21 October 2021, 10:24

KAPT Dukung Santri Magang di Industri Mebel Sebagai Bagian Pemberdayaan Ekonomi Umat

daulat.co – Komunitas Alumni Perguruan Tinggi (KAPT) terus mendorong dilaksanakannya pemberdayaan umat, khususnya kalangan Pondok Pesantren. Dalam konteks program tersebut, KAPT mencoba untuk turut andil dalam membantu meningkatkan kualitas pendidikan dan SDM para santri, baik di level individu maupun kolektif.

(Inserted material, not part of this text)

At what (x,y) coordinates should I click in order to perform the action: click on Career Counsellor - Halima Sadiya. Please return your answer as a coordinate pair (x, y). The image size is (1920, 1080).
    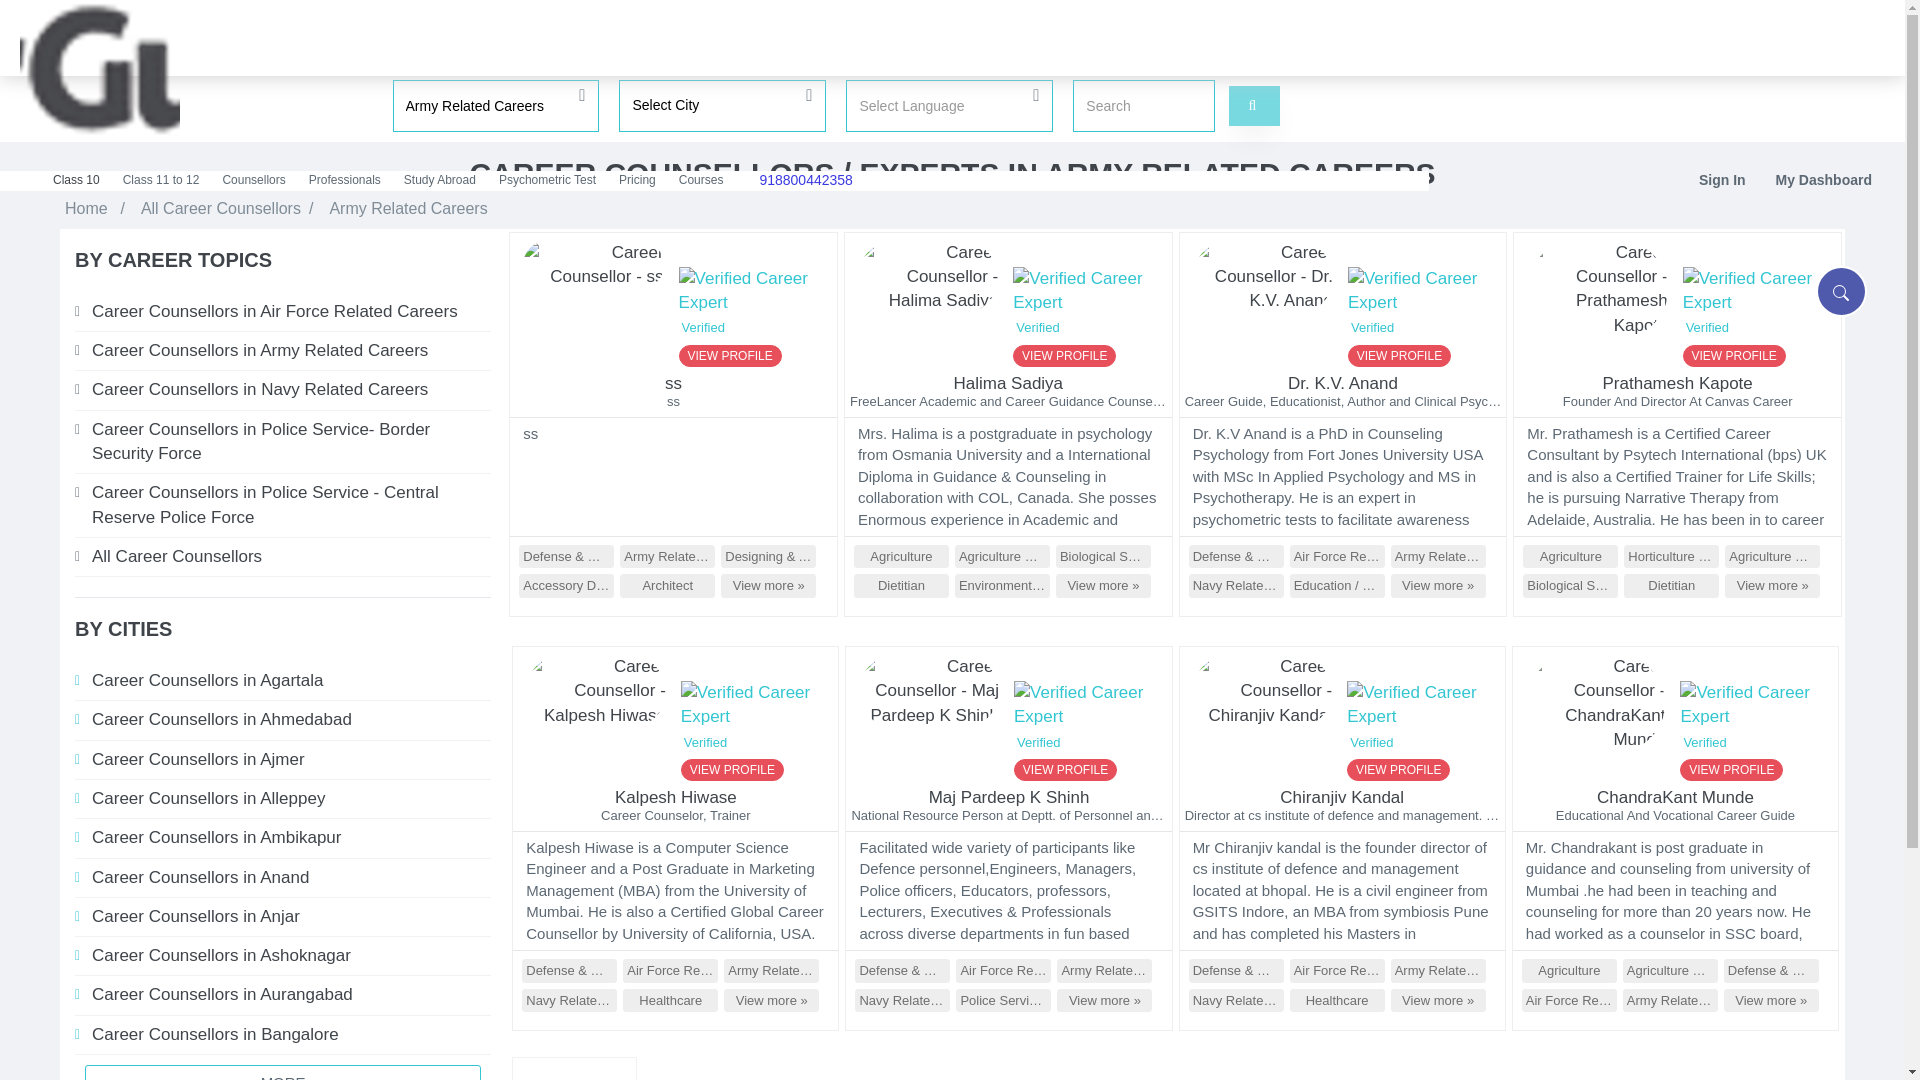
    Looking at the image, I should click on (1088, 303).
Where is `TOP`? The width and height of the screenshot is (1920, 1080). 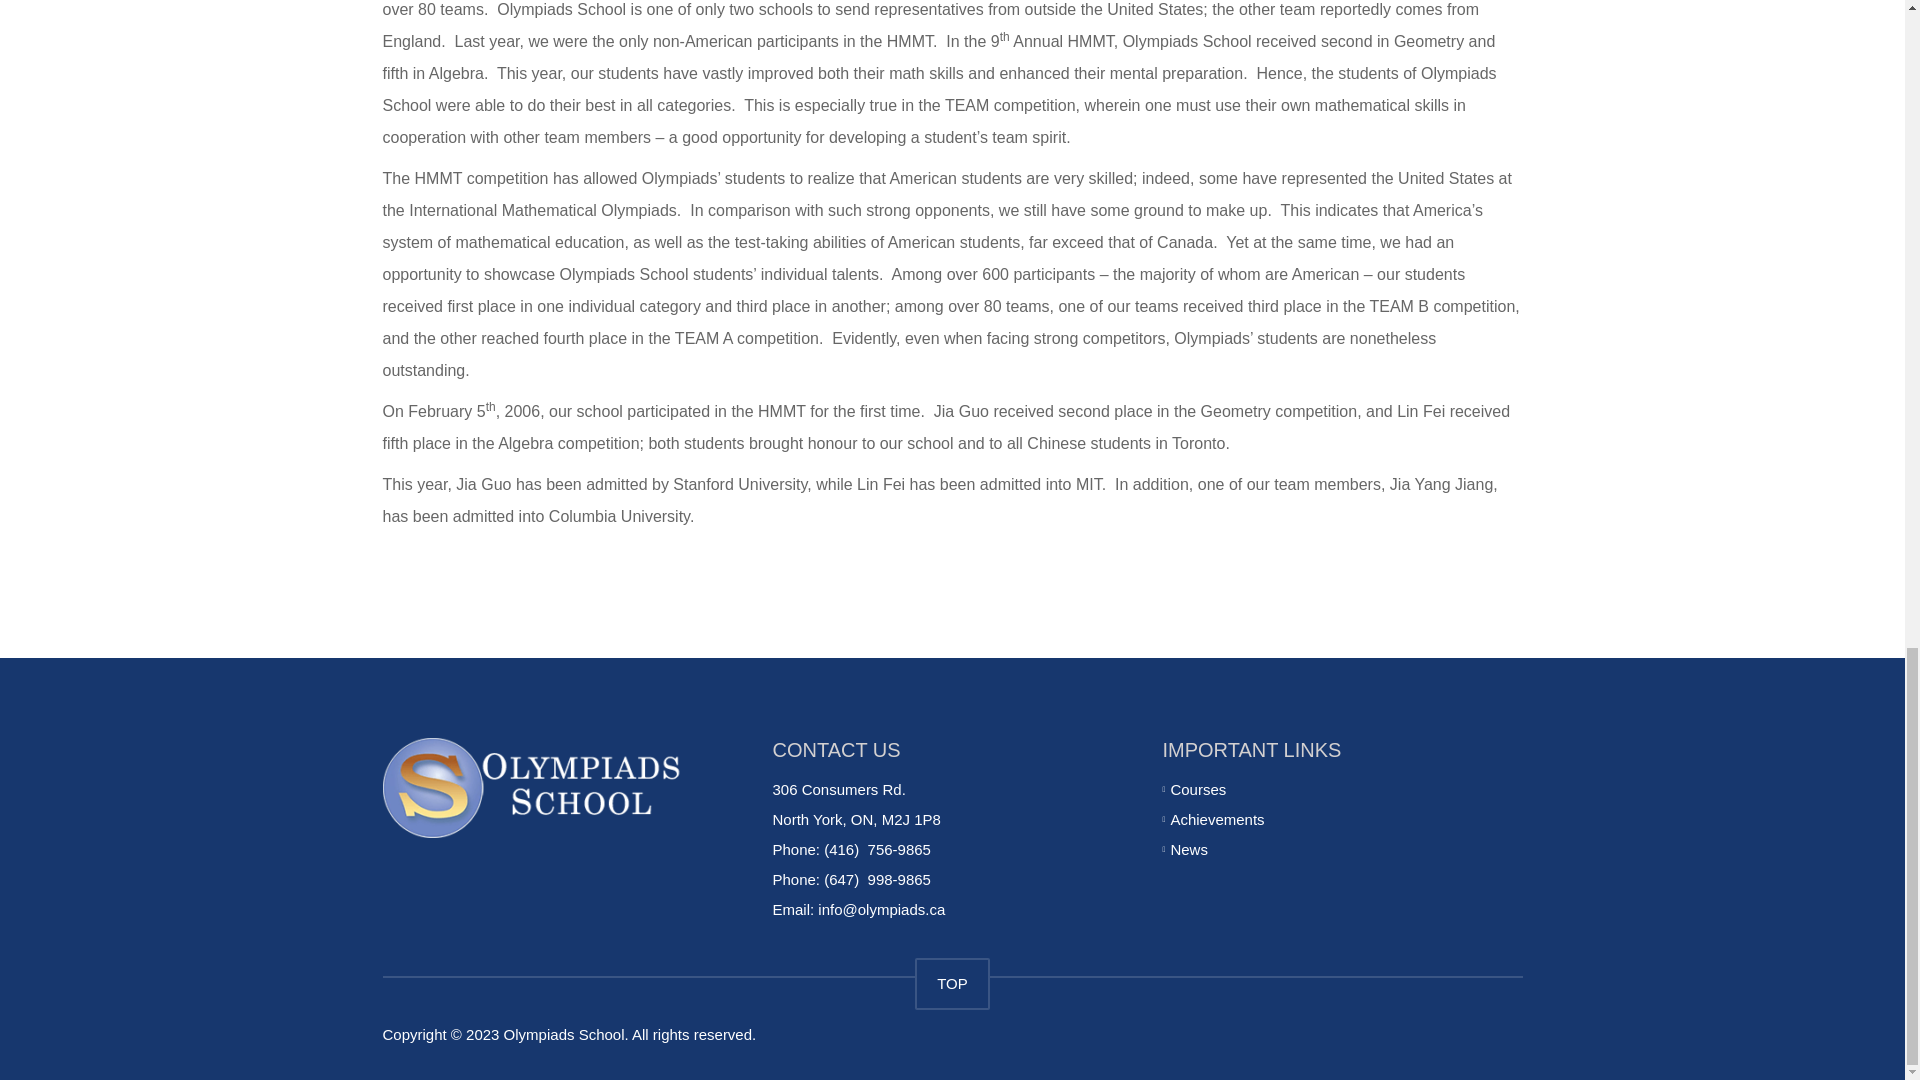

“Kami berharap para peserta pelatihan dapat mengakselerasi diri dalam kompetisi berat di era Revolusi Industri 4.0 saat ini,” kata Bambang J Pramono yang juga Koordinator Nasional KAPT dalam keterangannya, Minggu 10 Oktober 2021.

Disampaikan, KAPT berkolaborasi dengan salah satu perusahaan furnitur dan kerajinan Indonesia yang berkantor pusat di Salatiga, Jawa Tengah yakni bernama CV L’Ambiance. Kolaborasi ini sekaligus dalam rangka mendukung program Santri Preuner melalui pelatihan terpadu industri perkayuan.

Pria yang akrab juga disapa Gembos itu menambahkan, pelatihan ini perkayuan ini sejalan dengan visi untuk memberdayakan Pondok Pesantren guna meningkatkan ketahanan nasional, serta dengan misi untuk membentuk santripreneur yang mandiri dibidang pengolahan kayu secara nasional untuk tujuan ekspor.

“Bentuk kerjasama itu berupa program pelatihan praktis kerajinan kayu selama 6 bulan dengan peserta diasramakan dan mendapat uang saku,” ujar Kyai Yury yang turut hadir dalam kunjungan ke CV L’Ambiance.

Koordinator Nasional KAPT bersama rombongan dari beberapa perwakilan kepengurusan daerah, seperti dari Korda Jawa Tengah M Khabib, Jawa Timur Ermawan Wibisono, Banten KH Yuhri dan Jakarta Jefri Lambok serta pengurus wilayah Bogor Raya Shane Hasibuan, mengunjungi sentra produksi furniture CV L’Ambience di Salatiga.

Dalam kunjungannya tersebut, KAPT Korda Banten juga turut mengirimkan 5 orang santri asuhan kyai Yury Alam dari Pondok Pesantren Nur El Falah untuk mengikuti program pelatihan tersebut.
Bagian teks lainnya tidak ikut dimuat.